Desde las ruinas de Itálica me encuentro con ciudades invisibles, que se han hecho ciudades interiores, y lo que no pudimos ver emerge para zambullirnos en los orígenes. Son anchas y plurales las perspectivas desde las que tratar de vislumbrar el tiempo. Mi pensamiento se dirige hacia la ilusión de la vida por delante que se conjuga con la vida por detrás.
Empapada de este movimiento de existencia, del cambio pensante y sintiente, identifico mundo y cuerpo. Entre la pérdida encontramos el hallazgo de la belleza de la piedra, como nuestros huesos, nostalgia que ansían las rodillas y el dolor punzante del tiempo de sentirse existiendo y saberse extinguido. Hay una memoria en nosotros que viene de lejos y sirve como columna de apoyo, así como el musgo y áspero líquen se adhieren sobre nuestros recuerdos. La piel como el instante permanente que reúne a los contrarios, es sorprendente y familiar a la vez, porque se constituye a partir de una relación armónica de los opuestos donde se muestra lo que permanece y a la vez fluye y se organiza en sonoridades sucesivas.

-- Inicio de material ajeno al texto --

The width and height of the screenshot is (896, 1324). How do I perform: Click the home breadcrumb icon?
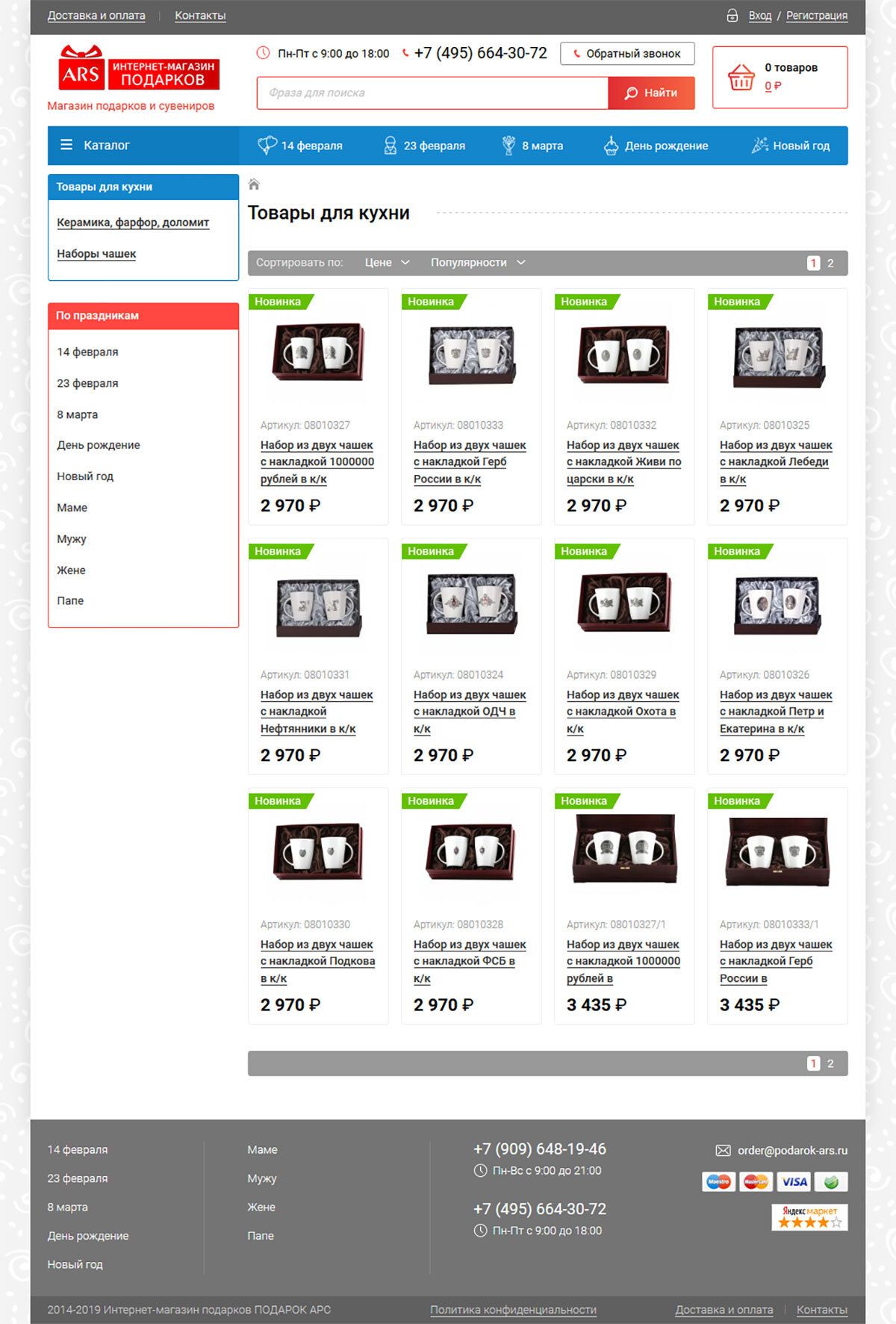(x=254, y=184)
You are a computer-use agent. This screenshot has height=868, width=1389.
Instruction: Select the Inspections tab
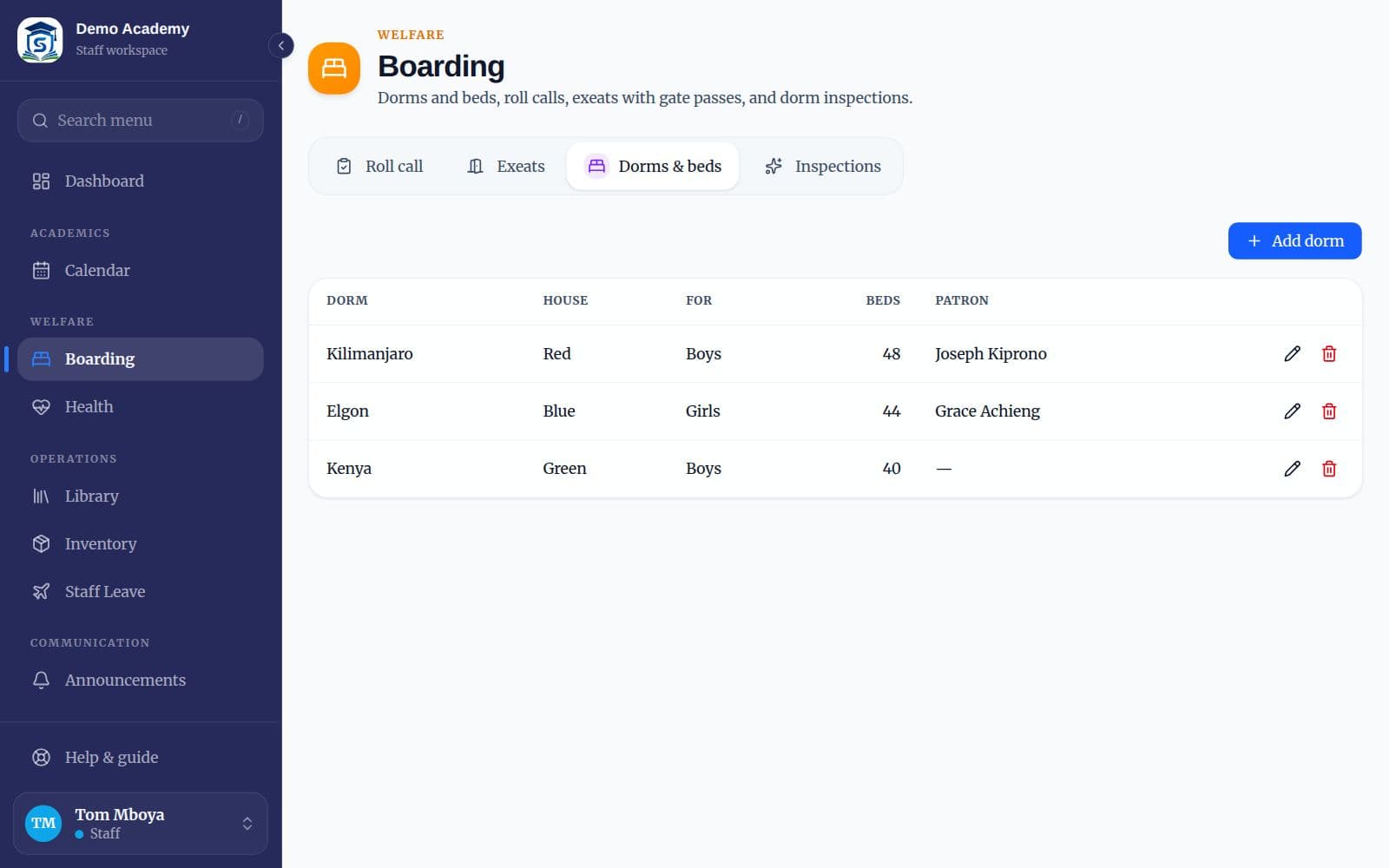pos(822,166)
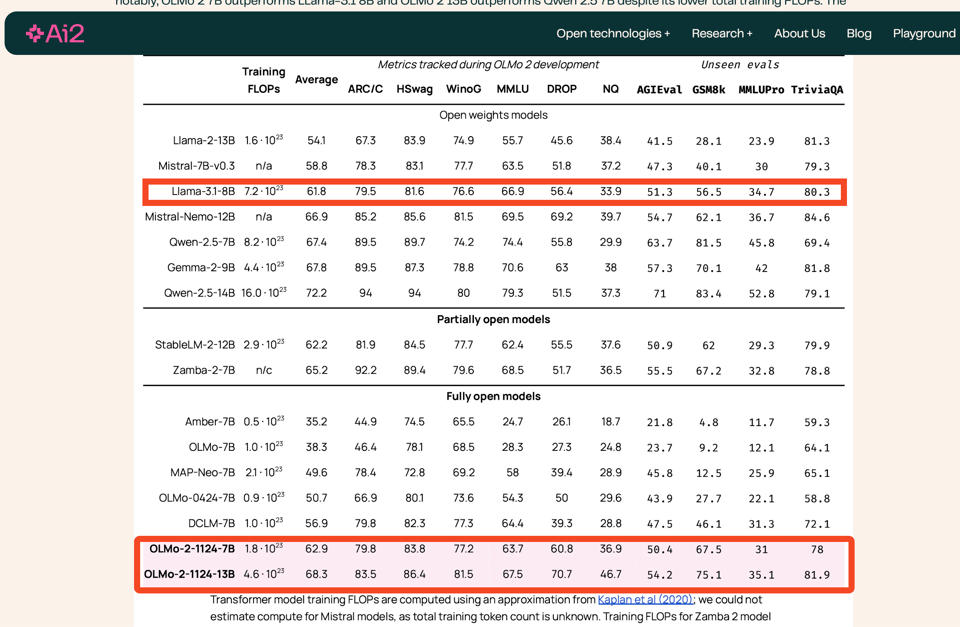Click the Fully open models heading
This screenshot has height=627, width=960.
(x=493, y=397)
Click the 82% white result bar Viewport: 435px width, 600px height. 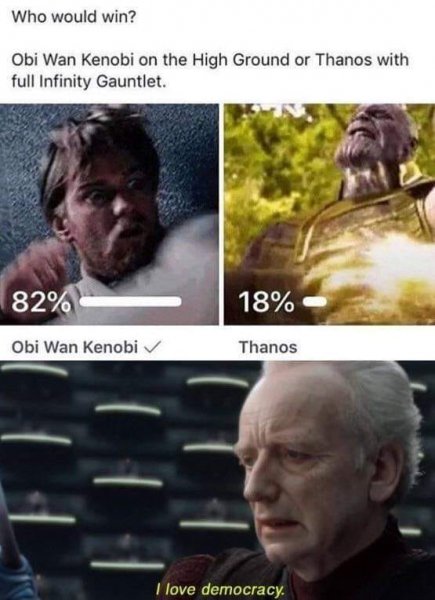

Tomo el relevo de los que nos precedieron, nos enseñaron, nos acompañan y siguen siendo en nosotros. Me interrogo sobre qué hacer en este ahora y me respondo bailar como el transcurrir de una música, ritmo de voluntad, querencia de seguir caminando, de regarse de eternidades, de acoger encuentros vitales. Se hace danza enfrentándose a la desaparición, a la desubicación, a las múltiples resonancias de sí mismo y de los otros. La danza es el viaje que mide la obstinación del deseo, un espacio poético que encauza nuestra rebelión frente al paso del tiempo encarnada en el abrazo, el amarre carnal, el movimiento como símbolo de lucha y de gozo, una rebeldía creativa que nace de nuestras dos hambres fundamentales: de tiempo y de conocimiento.